To understand cosmic cycles, study explosions. The moment a star dies in a supernova, an inexorable tide of creation goes forth, and it is a beautiful thing to behold. It represents cosmic nativity. A supernova (SN, plural SNe) takes a fraction of a second to explode, yet its brilliance outshines entire galaxies, and the nebula that remains is a starkly fascinating shadow in the picture of galaxies. In that telling instant, redistribution of assets saturates the environment, and consequently, it’s so easy to make supernovae major players in theories of cosmic evolution.

There’s a problem though. You see, SNe happen far less frequently than the old blue moon—about two observed per galaxy per century. That’s not nearly enough—by orders of magnitude—to account for stellar phenomena with anything approaching statistical significance. One per 50 years in a collection of a hundred billion stars isn’t going to do much in the bigger picture. But protagonists in the saga of expansion found a use for supernovae that quite exceeds the design parameters for exploding stars. They extracted from observational data a timescale warp in the fading glow of supernovae. Specifically, they targeted those supernovae known as Type 1A.

Convinced that they are standard candles, these devout women and men measured variability in time taken by 1A SNe to fade from their peak brilliance, and concluded with unseemly haste that the differences in apparent duration were not natural properties of varying explosive parameters, but indeed, the effect of expanding space. The idea behind it is that the “light curve”—the graphical plot of brightness varying with time—would be the same for all 1A supernovae if they were measured locally.

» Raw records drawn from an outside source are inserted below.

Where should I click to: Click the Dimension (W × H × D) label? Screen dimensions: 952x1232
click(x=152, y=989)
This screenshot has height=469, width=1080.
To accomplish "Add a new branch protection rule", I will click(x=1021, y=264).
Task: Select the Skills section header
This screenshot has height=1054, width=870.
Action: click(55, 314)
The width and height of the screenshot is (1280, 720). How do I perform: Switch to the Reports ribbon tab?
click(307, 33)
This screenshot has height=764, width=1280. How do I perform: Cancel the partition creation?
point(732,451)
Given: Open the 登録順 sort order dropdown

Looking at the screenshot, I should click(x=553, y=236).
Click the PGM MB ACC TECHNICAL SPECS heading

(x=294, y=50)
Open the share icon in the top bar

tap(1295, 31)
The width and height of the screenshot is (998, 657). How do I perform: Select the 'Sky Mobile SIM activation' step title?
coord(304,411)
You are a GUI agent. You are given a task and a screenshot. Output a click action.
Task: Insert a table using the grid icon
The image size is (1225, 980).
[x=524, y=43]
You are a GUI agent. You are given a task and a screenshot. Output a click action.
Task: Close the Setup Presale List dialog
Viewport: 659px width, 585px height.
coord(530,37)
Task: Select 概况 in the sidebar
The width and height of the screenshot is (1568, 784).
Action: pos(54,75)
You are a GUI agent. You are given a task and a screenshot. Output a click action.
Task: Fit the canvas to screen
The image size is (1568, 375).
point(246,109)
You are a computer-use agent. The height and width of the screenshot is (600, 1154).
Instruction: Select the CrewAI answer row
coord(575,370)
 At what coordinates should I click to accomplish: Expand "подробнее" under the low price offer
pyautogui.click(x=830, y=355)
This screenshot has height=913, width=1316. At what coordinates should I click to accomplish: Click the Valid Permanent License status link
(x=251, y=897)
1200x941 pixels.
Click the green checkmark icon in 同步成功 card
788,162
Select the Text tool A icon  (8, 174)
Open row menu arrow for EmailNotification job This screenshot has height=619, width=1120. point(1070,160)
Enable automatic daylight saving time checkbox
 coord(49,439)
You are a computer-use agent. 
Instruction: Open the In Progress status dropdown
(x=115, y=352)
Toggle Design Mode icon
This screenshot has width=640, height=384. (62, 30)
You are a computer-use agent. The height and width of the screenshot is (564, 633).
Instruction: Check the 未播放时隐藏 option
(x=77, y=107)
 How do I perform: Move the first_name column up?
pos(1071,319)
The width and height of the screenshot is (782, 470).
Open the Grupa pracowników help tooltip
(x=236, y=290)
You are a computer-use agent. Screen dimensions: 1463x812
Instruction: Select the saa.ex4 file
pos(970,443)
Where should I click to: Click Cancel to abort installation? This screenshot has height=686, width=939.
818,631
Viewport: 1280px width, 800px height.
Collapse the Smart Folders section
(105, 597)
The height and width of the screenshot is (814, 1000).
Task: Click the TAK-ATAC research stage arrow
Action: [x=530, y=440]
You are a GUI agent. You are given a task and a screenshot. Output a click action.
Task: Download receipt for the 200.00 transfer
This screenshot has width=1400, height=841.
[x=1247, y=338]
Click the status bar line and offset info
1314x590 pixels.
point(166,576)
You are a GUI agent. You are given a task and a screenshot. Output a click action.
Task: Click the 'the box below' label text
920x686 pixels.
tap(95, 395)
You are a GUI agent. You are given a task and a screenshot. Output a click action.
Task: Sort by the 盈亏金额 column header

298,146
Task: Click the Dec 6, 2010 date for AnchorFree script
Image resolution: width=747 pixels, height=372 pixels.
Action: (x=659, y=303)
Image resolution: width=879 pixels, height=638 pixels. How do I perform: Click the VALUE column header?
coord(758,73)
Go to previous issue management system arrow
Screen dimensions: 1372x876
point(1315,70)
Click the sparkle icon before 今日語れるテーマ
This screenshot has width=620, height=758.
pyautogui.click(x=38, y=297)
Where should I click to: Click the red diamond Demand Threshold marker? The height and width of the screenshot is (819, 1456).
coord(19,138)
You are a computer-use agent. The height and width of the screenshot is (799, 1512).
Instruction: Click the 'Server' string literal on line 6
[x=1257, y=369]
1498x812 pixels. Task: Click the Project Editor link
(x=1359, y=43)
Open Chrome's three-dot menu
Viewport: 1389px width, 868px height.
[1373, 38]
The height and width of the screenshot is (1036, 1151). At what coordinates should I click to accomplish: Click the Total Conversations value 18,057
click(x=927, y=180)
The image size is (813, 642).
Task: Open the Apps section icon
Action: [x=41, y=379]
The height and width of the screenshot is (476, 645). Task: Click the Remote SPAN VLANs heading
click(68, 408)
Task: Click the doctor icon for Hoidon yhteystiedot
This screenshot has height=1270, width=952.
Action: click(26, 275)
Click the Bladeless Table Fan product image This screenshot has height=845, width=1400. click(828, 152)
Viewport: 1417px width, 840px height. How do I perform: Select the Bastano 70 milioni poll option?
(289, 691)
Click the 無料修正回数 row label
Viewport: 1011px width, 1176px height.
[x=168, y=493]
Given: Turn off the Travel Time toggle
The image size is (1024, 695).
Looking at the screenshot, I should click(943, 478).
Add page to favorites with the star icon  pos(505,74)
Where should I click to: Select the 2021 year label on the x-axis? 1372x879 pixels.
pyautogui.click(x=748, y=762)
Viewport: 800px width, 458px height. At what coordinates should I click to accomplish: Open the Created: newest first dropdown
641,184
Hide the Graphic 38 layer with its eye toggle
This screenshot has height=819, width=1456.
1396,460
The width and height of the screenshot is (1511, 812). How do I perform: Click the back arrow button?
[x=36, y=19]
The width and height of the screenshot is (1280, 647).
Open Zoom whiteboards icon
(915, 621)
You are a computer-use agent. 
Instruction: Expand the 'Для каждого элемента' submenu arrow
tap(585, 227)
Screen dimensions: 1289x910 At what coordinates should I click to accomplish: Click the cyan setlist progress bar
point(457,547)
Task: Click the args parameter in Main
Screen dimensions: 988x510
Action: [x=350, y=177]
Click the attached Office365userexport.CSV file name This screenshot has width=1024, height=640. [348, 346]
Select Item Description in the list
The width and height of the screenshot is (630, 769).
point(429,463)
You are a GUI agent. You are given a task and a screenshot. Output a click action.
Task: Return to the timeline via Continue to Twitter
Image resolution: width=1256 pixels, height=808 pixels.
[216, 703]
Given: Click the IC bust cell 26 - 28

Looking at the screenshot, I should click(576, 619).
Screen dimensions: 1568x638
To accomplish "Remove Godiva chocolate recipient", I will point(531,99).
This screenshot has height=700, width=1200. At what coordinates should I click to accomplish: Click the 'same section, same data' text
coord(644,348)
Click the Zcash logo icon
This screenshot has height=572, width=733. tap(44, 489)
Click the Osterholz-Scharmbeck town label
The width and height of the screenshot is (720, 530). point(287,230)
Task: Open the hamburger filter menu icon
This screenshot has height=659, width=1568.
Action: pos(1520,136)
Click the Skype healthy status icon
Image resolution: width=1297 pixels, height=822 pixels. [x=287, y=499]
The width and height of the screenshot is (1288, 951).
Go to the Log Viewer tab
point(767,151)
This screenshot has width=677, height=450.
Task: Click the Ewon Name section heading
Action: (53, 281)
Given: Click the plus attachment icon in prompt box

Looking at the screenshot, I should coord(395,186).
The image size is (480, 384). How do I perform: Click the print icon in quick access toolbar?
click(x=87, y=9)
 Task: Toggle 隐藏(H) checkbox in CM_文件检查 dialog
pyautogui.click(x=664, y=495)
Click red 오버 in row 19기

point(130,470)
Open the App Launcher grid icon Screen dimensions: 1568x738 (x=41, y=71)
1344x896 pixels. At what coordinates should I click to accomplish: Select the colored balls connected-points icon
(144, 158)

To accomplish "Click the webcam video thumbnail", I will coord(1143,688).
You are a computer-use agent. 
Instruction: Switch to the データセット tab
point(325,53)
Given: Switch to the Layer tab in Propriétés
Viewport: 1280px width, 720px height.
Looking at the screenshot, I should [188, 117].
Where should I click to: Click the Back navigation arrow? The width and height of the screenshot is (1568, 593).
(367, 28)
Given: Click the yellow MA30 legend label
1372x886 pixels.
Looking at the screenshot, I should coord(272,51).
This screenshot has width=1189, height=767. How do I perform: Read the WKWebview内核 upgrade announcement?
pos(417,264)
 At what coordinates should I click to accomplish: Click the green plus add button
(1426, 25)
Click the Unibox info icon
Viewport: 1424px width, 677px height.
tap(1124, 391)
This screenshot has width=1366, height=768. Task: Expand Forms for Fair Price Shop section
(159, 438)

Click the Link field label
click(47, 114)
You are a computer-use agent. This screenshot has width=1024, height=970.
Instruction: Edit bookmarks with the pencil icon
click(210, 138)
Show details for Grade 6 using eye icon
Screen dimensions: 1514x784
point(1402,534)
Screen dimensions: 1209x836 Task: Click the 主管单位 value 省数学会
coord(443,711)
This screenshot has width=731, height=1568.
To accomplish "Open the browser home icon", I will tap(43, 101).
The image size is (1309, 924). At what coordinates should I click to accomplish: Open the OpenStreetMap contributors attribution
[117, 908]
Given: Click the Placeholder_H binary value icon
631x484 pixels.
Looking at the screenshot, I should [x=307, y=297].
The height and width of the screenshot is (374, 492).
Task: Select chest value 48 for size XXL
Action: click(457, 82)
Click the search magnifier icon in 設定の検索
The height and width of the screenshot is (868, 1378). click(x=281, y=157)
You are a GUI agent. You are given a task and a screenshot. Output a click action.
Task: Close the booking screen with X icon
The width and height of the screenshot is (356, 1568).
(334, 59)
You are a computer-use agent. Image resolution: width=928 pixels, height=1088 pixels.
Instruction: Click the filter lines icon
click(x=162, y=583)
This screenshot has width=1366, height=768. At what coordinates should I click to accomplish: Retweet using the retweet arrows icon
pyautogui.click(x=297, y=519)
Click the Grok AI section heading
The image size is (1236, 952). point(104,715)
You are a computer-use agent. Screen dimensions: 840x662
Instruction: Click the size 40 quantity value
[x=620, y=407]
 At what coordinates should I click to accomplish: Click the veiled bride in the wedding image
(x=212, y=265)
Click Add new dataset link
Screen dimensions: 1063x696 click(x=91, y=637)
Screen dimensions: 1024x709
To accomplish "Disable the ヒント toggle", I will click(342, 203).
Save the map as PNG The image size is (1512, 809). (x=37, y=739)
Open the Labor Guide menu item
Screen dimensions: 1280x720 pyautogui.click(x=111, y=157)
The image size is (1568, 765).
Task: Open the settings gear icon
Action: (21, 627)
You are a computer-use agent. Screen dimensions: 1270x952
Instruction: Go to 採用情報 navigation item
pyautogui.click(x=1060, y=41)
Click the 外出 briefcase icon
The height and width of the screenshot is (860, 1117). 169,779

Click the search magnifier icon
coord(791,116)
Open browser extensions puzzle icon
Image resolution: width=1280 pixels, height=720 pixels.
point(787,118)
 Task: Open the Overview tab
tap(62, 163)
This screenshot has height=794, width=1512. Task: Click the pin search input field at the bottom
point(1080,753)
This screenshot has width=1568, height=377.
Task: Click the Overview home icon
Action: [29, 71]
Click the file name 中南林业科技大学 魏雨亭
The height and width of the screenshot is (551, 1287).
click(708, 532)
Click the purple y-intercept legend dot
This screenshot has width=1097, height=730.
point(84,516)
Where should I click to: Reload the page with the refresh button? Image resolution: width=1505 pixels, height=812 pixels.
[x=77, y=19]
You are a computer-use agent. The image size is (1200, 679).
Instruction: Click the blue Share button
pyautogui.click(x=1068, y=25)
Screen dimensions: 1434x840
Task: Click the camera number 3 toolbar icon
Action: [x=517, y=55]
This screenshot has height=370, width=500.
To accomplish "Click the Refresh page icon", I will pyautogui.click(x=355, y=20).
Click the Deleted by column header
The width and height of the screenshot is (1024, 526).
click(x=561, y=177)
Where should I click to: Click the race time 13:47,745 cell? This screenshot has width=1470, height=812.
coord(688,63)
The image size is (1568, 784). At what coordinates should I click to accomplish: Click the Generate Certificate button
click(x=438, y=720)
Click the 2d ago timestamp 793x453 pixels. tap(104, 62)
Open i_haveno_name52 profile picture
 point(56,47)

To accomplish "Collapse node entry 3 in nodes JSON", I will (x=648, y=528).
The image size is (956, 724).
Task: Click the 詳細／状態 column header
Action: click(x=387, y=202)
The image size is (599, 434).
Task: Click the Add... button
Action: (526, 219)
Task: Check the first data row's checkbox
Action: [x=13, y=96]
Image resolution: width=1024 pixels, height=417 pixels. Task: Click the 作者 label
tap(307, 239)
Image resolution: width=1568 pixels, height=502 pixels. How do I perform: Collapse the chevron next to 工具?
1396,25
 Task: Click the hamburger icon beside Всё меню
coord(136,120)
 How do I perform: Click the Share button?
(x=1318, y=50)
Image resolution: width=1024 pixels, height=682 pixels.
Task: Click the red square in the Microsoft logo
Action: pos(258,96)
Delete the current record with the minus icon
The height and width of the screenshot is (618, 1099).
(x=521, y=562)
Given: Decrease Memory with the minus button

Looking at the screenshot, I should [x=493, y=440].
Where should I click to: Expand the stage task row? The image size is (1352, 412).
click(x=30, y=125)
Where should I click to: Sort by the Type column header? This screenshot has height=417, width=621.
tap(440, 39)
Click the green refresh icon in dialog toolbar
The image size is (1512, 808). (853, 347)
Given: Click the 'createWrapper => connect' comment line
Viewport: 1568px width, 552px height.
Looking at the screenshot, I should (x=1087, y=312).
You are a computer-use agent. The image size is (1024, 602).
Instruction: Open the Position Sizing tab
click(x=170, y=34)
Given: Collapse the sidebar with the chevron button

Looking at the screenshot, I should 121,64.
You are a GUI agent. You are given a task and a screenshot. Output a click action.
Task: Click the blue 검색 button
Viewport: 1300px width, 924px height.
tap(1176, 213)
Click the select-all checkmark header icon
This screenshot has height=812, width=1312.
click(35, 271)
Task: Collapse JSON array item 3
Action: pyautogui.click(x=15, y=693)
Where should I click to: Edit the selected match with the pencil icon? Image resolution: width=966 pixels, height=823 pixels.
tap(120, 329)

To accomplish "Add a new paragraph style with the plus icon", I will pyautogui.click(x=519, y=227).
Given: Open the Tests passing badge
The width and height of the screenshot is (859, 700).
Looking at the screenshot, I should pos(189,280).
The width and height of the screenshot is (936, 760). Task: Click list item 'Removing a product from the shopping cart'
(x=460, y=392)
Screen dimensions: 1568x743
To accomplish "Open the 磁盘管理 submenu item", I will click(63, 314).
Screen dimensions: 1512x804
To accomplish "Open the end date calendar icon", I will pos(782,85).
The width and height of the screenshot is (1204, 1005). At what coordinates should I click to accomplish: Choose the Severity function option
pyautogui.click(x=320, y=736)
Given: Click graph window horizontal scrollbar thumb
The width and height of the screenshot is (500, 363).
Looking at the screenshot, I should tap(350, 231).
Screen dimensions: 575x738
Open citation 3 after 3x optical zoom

Measured remotely from Earth, however, the light curves are not the same, and that is unacceptable for standard candles. Explanation: Because they lie at different cosmological distances, the variations in fade duration must be because of expanding spacetime, something known as “time dilation”. The immediate conclusion drawn from this interpretation is that all this proves universal expansion. What’s more, closer examination, subject to the necessary primary assumptions and fudge factors, indicated to an astonished scientific audience that the rate of expansion was increasing. The Universe, ladies and gentlemen, is accelerating away again. So they say…

The real issue here, as I understand it, is whether or not the universe is undergoing systematic expansion, and whether or not SNe rise times (the patterns caused by ebb and flow of luminosity) support that contention. Here’s the rub: Do the different light curves not tell us that 1A SNe are in fact not standard candles, and that they explode differently over time in each example? That is pretty much how we would normally interpret the observational data in the absence of an overriding theoretical model that tells us otherwise. Unless the progenitor stars of supernovae are geochemically and geophysically identical, we would expect each explosion to plot a unique course on a non-standard timeframe. No one can deny that observable debris fields left after supernovae are so different from one another in so many ways that to suggest the progenitors were all precisely alike is ludicrous. Here again, we are asked by cosmologists to abandon straightforward physics and analyse what we see and measure through their spectacles.

Do you get an inkling now how annoying that is for us?